The "one size fits all" model is typical of government programs. As an example, in our healthcare debate, one of the central issues is whether abortions should be covered. In a free market, you would either pay for abortions out of pocket, or buy a policy that covered (or didn't cover) this procedure. Instead we're having a ridiculous national debate on whether abortions should be included in our "one size fits all" health care model.

It is so frustrating to watch this great country head down the path to socialized medicine.

 
At 1/07/2010 9:09 AM, Blogger Paul said...

Notice how the Lefties like Sethstorm have nothing to say in this comment thread, but gnash their teeth over the Chile post.

 
At 1/07/2010 11:45 AM, Anonymous Benny "Tell It LIke It Is Man" Cole said...

Some prefer crony capitalism, some prefer commie-fascism of China or Cuba. (Why is Cuba always bashed, but never China? Why does the right-wing go mute on China?)

Yet others might prefer a well-run health care system of Western Europe, while others like the USA hodge-podge.

The USA hodge-podge, however, consumes about double the GNP of some nations with similar outcomes.

If you like the way the agriculture and deense industries are dominated by the federal government, then you will love federalized health care.

Do our ag and defense industries do a good job?

Hide your wallets, bubelahs.

 
At 1/07/2010 12:33 PM, Blogger Erick said...

Benny, when can we start phasing out our high fructose corn syrup subsidies?

 
At 1/07/2010 12:43 PM, Anonymous Anonymous said...

Why is Cuba always bashed, but never China? Why does the right-wing go mute on China?


If ignorance were money, Benny would be the richest man in the world:

BANGKOK, Thailand — With all eyes on Beijing, President Bush bluntly told China that America is strongly opposed to the way the communist government represses its people, a rebuke delivered from the heart of Asia on the cusp of the Olympic Games.
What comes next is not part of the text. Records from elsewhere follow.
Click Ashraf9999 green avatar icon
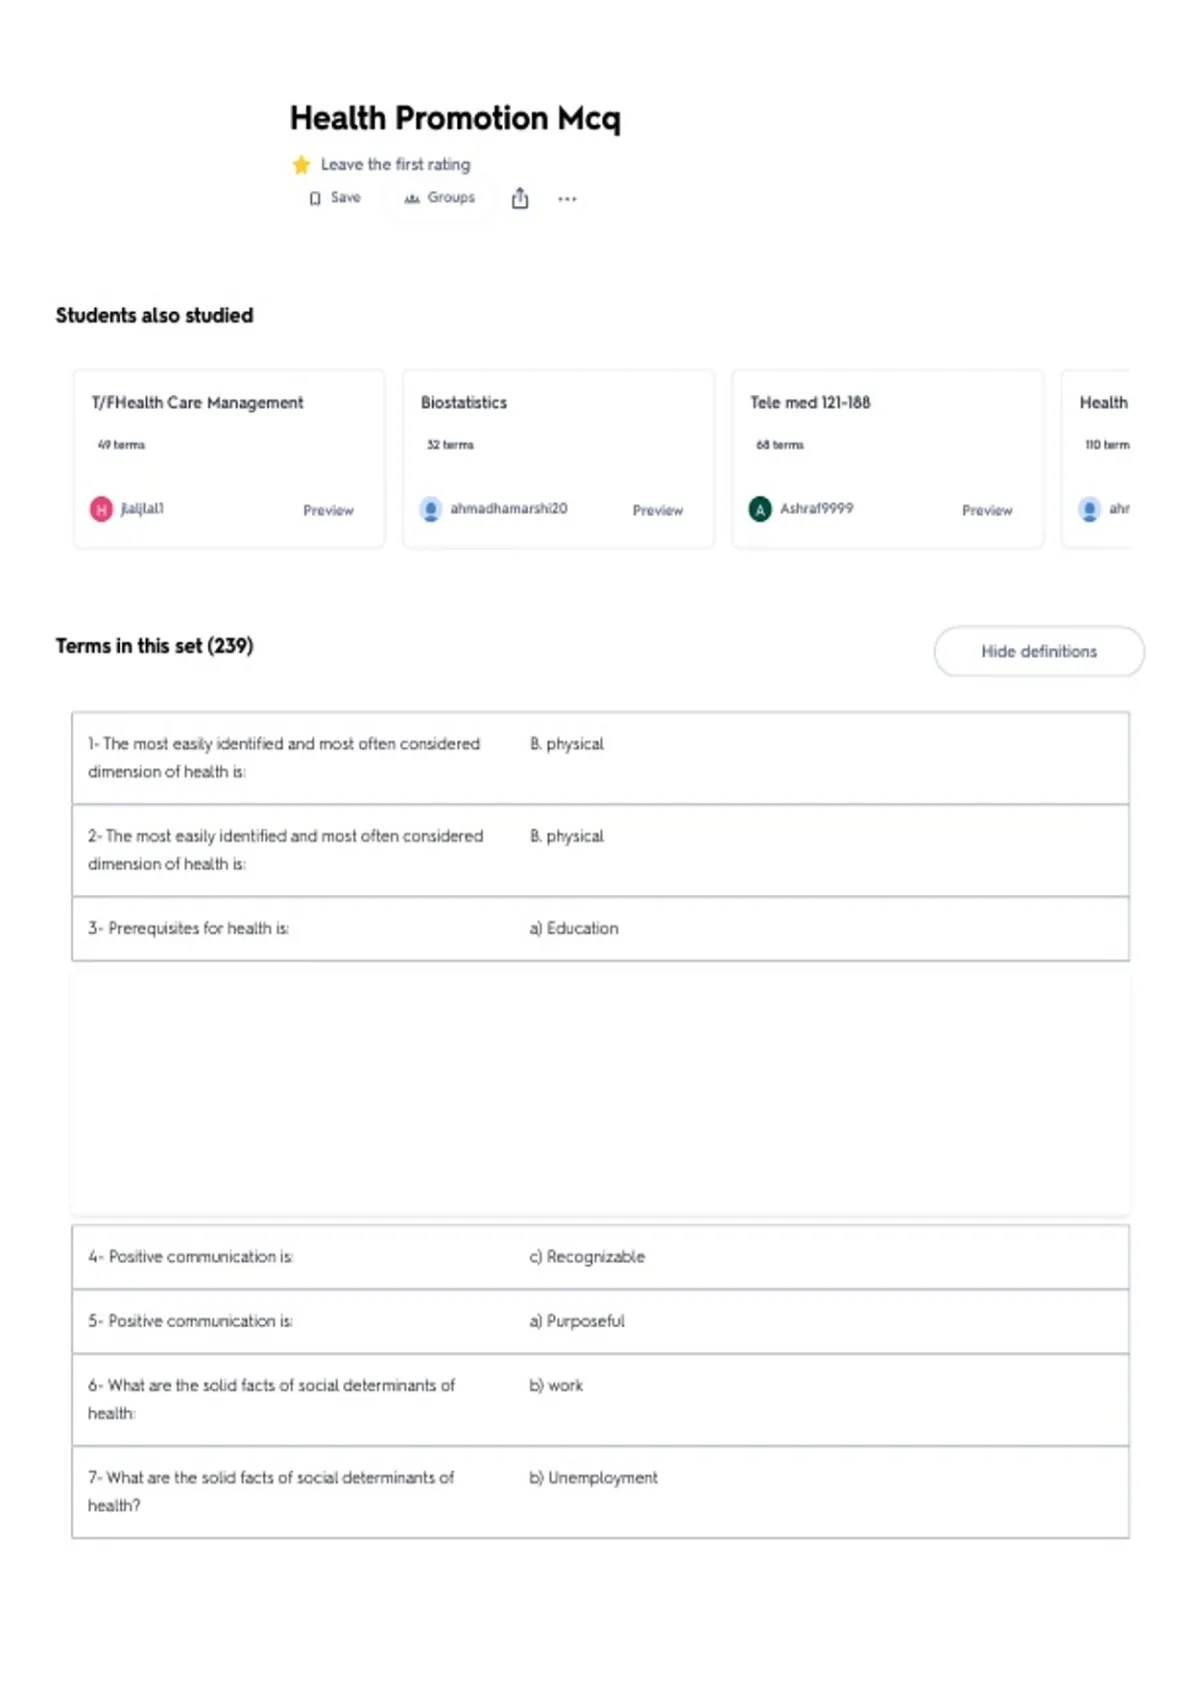The height and width of the screenshot is (1700, 1200). coord(760,509)
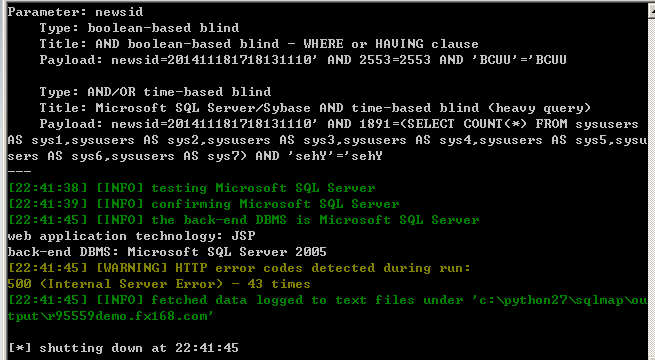Click the '500 (Internal Server Error)' line
This screenshot has height=360, width=655.
tap(159, 284)
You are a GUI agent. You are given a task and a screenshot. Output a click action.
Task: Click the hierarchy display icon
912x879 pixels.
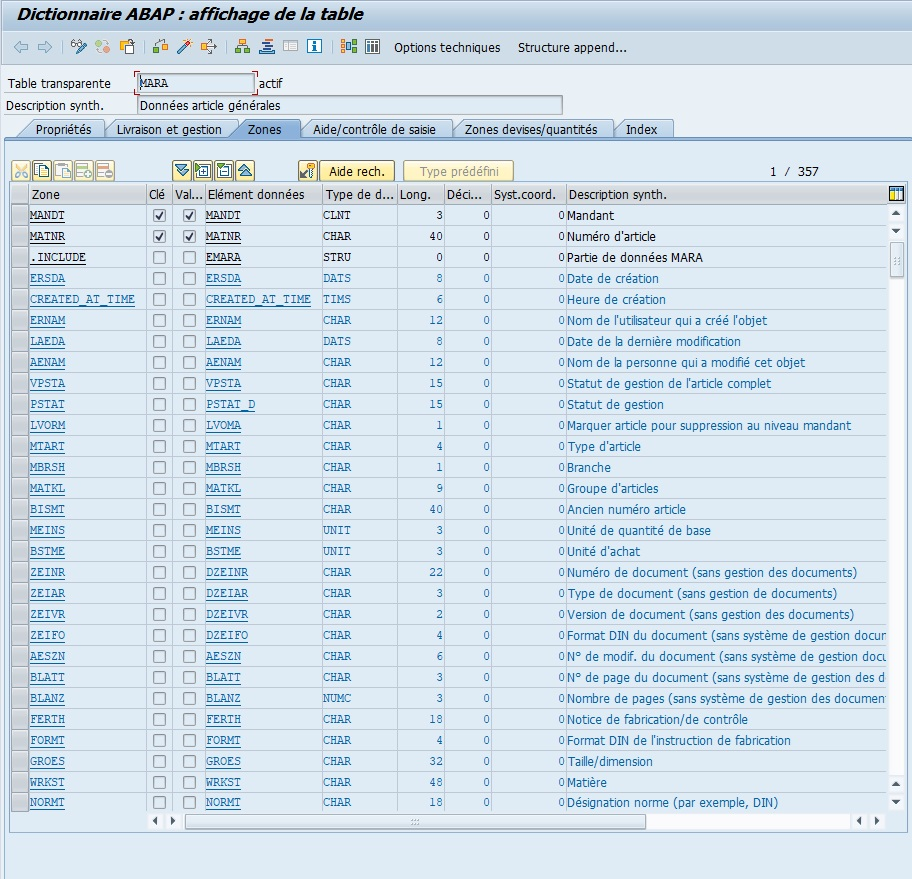pos(242,47)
In perhaps his last major address in Asia, Bush said that America speaks out for a free press, free assembly and labor rights not to antagonize China's leaders, but because it's the only path the potent U.S. rival can take to reach its full potential.

"America stands in firm opposition to China's detention of political dissidents and human rights advocates and religious activists," Bush said.
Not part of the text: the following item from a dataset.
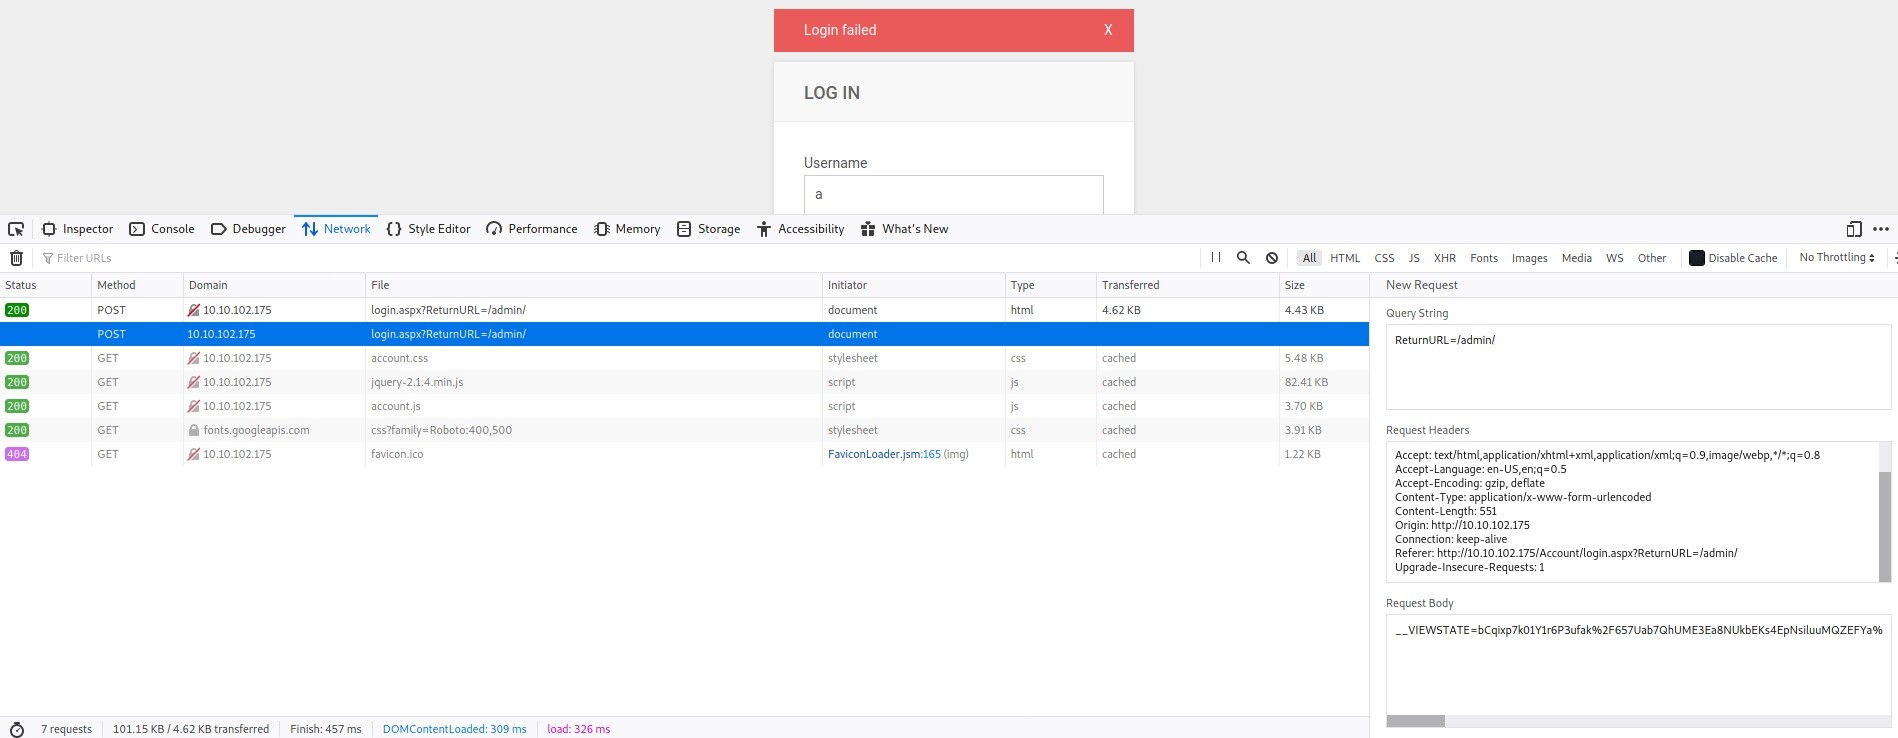
Task: Open the FaviconLoader.jsm:165 initiator link
Action: (x=884, y=454)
"We press for openness and justice not to impose our beliefs, but to allow the Chinese people to express theirs."

Fox News

 
At 1/07/2010 1:38 PM, Anonymous Stephen said...

I think the fear that it could be where US Health Care is heading is completely unfounded. I can't imagine that the U.S. would completely ban private health care even if a UHC single payer system is implemented. Wouldn't such a law be unconstitutional?

 
At 1/07/2010 2:38 PM, Anonymous Anonymous said...

Benny, why not the best of both worlds? Read a little and learn how Singapore has both: Private care and government care for the poor.

 
At 1/07/2010 4:01 PM, Blogger Colin said...

http://www.guardian.co.uk/commentisfree/2010/jan/07/cuba-fidel-raul-castro

 
At 1/07/2010 4:33 PM, Blogger Methinks said...

I'm an immigrant from the Soviet Union and all I can say is they have meat in Cuba? Very fancy.